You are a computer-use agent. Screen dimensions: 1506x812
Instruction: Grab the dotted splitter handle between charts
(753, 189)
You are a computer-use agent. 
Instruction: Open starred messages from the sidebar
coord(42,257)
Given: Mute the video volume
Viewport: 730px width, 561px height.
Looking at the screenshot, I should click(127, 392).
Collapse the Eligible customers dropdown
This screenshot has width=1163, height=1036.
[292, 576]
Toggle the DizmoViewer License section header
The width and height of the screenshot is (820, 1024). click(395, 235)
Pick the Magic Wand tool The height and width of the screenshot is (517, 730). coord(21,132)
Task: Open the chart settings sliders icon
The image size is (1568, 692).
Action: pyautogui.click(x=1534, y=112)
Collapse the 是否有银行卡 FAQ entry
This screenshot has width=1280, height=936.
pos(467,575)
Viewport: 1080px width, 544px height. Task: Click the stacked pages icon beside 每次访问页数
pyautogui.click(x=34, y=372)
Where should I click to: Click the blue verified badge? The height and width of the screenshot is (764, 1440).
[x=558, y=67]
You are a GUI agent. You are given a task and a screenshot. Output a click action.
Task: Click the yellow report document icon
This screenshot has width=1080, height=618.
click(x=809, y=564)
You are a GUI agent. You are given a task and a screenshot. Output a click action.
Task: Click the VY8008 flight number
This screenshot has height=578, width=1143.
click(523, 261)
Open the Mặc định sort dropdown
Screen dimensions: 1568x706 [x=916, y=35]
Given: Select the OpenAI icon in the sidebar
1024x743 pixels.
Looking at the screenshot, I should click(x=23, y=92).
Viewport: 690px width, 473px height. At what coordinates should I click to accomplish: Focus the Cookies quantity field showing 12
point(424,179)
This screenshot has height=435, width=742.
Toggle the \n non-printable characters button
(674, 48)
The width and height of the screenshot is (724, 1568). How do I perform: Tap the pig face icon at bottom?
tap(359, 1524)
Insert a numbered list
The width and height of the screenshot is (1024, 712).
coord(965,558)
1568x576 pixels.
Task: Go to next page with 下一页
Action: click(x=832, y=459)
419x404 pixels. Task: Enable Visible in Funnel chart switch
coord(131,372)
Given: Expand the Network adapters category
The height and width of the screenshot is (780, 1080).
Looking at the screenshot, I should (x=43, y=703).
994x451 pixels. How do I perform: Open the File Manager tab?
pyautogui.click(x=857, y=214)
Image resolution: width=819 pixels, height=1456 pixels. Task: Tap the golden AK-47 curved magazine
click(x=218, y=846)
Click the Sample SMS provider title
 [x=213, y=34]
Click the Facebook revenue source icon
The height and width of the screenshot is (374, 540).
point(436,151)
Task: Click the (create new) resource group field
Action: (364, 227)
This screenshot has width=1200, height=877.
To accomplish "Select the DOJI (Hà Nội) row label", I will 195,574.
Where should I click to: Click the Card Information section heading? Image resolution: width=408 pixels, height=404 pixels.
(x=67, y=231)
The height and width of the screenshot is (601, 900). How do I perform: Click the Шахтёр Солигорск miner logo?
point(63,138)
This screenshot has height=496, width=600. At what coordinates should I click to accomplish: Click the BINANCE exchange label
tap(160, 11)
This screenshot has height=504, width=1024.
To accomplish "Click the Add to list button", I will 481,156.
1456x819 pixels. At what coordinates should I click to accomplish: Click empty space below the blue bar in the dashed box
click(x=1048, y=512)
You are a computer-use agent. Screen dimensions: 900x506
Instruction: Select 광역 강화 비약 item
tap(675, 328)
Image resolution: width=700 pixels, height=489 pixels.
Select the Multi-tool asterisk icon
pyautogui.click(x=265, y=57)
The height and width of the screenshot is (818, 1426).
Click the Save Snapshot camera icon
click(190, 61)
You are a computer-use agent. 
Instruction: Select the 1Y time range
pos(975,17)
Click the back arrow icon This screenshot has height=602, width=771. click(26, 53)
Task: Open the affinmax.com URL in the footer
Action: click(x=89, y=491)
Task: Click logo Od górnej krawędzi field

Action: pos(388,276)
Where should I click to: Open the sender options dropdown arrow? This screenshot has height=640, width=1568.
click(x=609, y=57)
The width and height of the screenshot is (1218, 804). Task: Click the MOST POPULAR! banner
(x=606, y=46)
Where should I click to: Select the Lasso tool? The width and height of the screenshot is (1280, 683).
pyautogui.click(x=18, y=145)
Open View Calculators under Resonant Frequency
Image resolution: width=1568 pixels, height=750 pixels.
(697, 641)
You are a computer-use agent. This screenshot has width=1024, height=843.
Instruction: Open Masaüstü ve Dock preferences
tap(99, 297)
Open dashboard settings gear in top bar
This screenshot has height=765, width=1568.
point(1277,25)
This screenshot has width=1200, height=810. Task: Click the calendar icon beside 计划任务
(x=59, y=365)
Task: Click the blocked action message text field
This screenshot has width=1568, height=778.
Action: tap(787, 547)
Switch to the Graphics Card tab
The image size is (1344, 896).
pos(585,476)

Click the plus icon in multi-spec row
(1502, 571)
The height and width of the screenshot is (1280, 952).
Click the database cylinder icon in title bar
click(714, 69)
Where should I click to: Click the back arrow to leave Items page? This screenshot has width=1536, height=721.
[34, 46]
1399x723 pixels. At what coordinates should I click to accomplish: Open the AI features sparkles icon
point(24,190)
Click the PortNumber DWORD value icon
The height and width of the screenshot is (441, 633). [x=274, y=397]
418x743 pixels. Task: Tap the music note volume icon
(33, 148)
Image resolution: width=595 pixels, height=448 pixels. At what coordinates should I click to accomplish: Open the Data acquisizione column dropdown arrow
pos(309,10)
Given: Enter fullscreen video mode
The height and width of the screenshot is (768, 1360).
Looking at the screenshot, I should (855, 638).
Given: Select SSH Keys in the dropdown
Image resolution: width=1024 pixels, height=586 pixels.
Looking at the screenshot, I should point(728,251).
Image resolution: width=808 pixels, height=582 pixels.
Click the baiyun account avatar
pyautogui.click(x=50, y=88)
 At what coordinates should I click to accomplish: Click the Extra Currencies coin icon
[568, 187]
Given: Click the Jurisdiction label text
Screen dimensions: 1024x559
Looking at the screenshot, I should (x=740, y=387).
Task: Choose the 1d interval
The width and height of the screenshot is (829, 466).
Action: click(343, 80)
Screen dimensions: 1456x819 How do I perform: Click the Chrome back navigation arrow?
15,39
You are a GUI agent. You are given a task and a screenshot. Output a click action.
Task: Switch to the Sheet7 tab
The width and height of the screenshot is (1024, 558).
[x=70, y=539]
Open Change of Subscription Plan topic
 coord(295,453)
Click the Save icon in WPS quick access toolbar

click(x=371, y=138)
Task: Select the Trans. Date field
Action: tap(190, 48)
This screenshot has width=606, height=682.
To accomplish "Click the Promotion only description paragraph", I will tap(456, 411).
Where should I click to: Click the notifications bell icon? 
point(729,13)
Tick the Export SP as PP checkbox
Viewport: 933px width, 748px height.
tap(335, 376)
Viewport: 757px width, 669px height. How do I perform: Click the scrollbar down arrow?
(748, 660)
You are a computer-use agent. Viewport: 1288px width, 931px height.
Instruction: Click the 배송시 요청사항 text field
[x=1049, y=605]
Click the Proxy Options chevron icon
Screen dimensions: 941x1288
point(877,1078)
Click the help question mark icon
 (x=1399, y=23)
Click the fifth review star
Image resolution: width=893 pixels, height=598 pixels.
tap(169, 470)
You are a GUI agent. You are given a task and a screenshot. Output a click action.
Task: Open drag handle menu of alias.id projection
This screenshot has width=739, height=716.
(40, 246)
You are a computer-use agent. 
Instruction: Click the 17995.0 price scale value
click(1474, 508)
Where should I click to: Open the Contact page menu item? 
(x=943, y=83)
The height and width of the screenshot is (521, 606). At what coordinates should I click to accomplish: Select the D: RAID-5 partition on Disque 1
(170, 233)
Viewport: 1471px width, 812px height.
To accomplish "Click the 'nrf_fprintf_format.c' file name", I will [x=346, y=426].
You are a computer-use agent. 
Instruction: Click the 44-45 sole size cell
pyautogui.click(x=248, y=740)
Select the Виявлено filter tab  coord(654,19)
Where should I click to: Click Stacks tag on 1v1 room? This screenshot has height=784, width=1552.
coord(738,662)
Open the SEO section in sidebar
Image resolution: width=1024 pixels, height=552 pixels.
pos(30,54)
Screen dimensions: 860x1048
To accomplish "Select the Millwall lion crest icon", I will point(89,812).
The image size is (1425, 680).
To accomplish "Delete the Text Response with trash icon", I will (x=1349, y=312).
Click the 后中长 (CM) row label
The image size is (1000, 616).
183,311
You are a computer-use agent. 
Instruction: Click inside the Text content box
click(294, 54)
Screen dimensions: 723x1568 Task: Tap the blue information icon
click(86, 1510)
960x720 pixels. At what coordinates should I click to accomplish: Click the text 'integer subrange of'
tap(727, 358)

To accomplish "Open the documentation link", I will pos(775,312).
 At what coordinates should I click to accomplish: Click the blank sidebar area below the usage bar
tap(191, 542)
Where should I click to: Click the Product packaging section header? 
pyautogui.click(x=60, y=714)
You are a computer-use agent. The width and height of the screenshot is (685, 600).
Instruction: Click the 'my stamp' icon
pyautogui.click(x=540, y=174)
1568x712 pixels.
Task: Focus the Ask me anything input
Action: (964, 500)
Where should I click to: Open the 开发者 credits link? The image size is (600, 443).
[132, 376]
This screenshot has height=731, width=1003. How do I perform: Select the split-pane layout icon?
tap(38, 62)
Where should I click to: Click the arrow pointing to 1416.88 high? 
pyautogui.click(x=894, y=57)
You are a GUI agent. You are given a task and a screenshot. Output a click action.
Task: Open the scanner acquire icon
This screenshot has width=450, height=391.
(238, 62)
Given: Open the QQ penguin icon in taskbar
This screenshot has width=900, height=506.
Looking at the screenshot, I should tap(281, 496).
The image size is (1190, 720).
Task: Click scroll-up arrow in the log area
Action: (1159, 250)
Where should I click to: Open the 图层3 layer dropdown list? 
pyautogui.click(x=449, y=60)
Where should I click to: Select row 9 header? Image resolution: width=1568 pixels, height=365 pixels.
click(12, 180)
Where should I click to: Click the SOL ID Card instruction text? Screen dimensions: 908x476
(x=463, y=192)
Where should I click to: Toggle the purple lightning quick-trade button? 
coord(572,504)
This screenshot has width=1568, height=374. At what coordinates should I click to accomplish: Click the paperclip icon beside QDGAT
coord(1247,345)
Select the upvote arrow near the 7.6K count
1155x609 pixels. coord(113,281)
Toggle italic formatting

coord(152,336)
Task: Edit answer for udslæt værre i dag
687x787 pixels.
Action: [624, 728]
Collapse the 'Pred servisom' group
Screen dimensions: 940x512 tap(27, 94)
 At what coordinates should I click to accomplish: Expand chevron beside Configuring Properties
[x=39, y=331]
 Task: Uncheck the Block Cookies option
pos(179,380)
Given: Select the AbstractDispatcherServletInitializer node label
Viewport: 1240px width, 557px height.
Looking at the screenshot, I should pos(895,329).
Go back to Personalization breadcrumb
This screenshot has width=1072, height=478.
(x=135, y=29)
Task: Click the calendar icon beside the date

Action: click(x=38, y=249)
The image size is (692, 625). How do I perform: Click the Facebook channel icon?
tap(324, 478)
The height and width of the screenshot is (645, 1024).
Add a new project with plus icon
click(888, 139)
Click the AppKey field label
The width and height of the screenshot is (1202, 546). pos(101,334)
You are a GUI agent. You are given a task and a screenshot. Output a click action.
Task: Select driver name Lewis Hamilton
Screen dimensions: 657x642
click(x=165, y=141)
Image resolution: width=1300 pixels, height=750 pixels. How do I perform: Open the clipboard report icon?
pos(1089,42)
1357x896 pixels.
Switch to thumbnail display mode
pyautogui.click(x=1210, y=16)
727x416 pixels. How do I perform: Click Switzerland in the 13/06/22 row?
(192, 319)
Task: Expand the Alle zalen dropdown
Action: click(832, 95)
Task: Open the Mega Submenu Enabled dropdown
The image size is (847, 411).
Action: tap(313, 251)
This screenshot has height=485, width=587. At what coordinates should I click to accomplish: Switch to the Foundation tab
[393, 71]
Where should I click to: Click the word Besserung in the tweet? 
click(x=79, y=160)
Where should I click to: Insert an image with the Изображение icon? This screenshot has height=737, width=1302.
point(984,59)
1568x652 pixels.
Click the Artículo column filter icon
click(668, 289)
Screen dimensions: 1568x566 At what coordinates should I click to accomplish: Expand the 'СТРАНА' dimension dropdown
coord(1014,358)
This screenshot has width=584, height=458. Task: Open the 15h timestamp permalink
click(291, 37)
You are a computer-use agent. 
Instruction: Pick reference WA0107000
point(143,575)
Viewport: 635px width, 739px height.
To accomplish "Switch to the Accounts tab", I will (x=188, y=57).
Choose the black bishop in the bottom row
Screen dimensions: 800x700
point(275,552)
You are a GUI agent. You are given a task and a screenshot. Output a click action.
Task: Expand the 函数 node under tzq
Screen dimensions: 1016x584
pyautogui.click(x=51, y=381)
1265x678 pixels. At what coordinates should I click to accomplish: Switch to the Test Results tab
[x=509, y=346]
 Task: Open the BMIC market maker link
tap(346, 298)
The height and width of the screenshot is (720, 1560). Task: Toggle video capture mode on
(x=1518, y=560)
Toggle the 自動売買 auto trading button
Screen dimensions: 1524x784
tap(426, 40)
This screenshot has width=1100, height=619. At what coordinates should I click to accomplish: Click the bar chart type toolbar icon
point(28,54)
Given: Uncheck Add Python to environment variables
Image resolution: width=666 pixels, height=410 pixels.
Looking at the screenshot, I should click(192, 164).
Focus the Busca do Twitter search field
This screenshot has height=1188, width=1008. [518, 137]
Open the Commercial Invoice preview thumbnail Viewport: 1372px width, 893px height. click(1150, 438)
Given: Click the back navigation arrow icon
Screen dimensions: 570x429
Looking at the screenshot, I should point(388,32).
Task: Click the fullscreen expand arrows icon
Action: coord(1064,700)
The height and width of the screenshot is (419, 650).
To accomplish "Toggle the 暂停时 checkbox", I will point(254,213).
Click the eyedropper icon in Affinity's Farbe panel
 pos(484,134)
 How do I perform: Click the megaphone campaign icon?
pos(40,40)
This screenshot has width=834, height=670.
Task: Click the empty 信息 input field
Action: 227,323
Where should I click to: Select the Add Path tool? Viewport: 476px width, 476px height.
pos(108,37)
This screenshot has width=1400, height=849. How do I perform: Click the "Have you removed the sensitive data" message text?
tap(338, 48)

• • • • •

→ **TASK GOAL**:
Exact duplication is required for the lines above, from the line that contains "This screenshot has width=1200, height=877." to the line that contains "Open View Calculators", inclusive; omit all others.

→ **REPLY**:
This screenshot has width=1200, height=877.
To accomplish "Select the DOJI (Hà Nội) row label", I will 195,574.
Where should I click to: Click the Card Information section heading? Image resolution: width=408 pixels, height=404 pixels.
(x=67, y=231)
The height and width of the screenshot is (601, 900). How do I perform: Click the Шахтёр Солигорск miner logo?
point(63,138)
This screenshot has height=496, width=600. At what coordinates should I click to accomplish: Click the BINANCE exchange label
tap(160, 11)
This screenshot has height=504, width=1024.
To accomplish "Click the Add to list button", I will 481,156.
1456x819 pixels. At what coordinates should I click to accomplish: Click empty space below the blue bar in the dashed box
click(x=1048, y=512)
You are a computer-use agent. Screen dimensions: 900x506
Instruction: Select 광역 강화 비약 item
tap(675, 328)
Image resolution: width=700 pixels, height=489 pixels.
Select the Multi-tool asterisk icon
pyautogui.click(x=265, y=57)
The height and width of the screenshot is (818, 1426).
Click the Save Snapshot camera icon
click(190, 61)
You are a computer-use agent. 
Instruction: Select the 1Y time range
pos(975,17)
Click the back arrow icon This screenshot has height=602, width=771. click(26, 53)
Task: Open the affinmax.com URL in the footer
Action: click(x=89, y=491)
Task: Click logo Od górnej krawędzi field

Action: pos(388,276)
Where should I click to: Open the sender options dropdown arrow? This screenshot has height=640, width=1568.
click(x=609, y=57)
The width and height of the screenshot is (1218, 804). Task: Click the MOST POPULAR! banner
(x=606, y=46)
Where should I click to: Select the Lasso tool? The width and height of the screenshot is (1280, 683).
pyautogui.click(x=18, y=145)
Open View Calculators under Resonant Frequency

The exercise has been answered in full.